I haven’t done any research. I am just shooting off my mouth
as if I were smoking cigarettes over my third glass of wine in a late-night
cafe. But I was reading a summary of the Progressive Period in US politics last
night and I began to wonder at McKinley’s assassination. The histories say the anarchist Leon
Czolgosz killed him as a symbol of oppression. Those anarchists were certainly convenient when the swell of change started bumping ruling class
ceilings.
Mostly I was impressed by the many years, in
the face of the top 1 percent, it took to get from Hog Butcher of the World to actual political reform: building from the late 1880s through 1901, when
McKinley, who didn’t put up much resistance to the moneyed interests, was replaced
with his Vice President, Theodore Roosevelt.
Now HERE was a voice for the left!
Reform legislation began that, even
with the vagaries of history, continued pretty much unabated until someone
finally shot Our President to kill the dream; to close the jagged road toward
mercy and justice for all. After Kennedy, our “progress” began to regress until
the population was so uneducated it elected a movie star as President. Think
about that! How stupid did we have to become to let them put in the fix? Why, Jerry
Springer stupid, in fact, and our children see this kind of behavior as normal.
Sigh.
But how do Trump & Co. in fact
stack up beside the bosses of 1900? Are they any worse than the Robber Barons? In
fact they want the same things, but in a nuclear, global world, the
consequences seem monumental. Our
outrage is stronger because we have seen the better life, and we don’t want to
lose it.
What does seem different is the speed
at which this team expects to dismantle a century of progress, and that makes
us feel desperate – desperate, afraid, and angry.

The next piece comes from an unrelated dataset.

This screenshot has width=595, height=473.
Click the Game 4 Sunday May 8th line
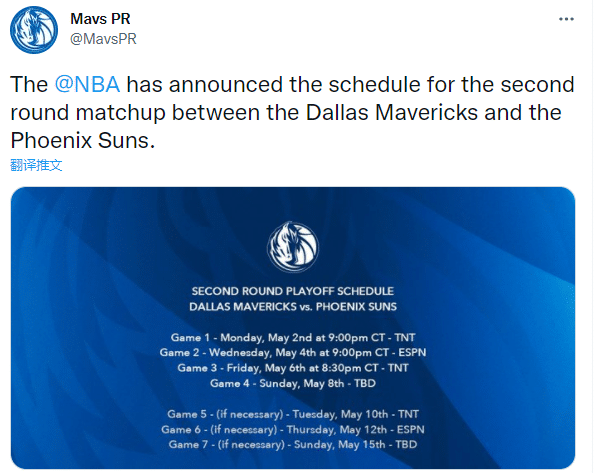coord(293,383)
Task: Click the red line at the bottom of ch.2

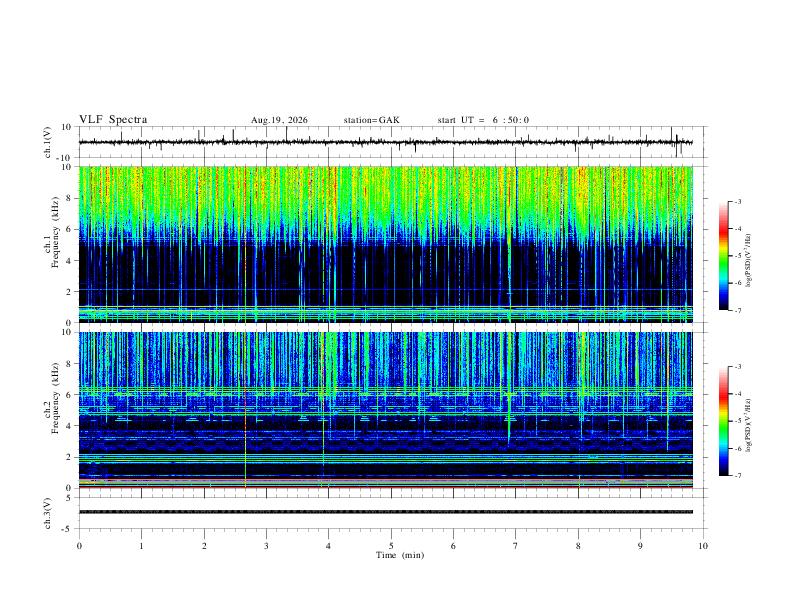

We must learn from the earlier
Progressives that those emotions should be put in place as the generator of a
long-term campaign to recapture the momentum. We must learn patience. It is
hard for an angry person to be rational, but it is necessary for the long haul.
Get people elected from the bottom up, file every lawsuit known to the free
world, pester every personal appearance with protests and signs. Be public and
participate.
What I read last night reassured me
that the turn can be made, and that I should trust the energy of a new
generation of righteous dissatisfaction to make this the last grasping stand of
a dying class of greedy bastards. It is the beginning of their end.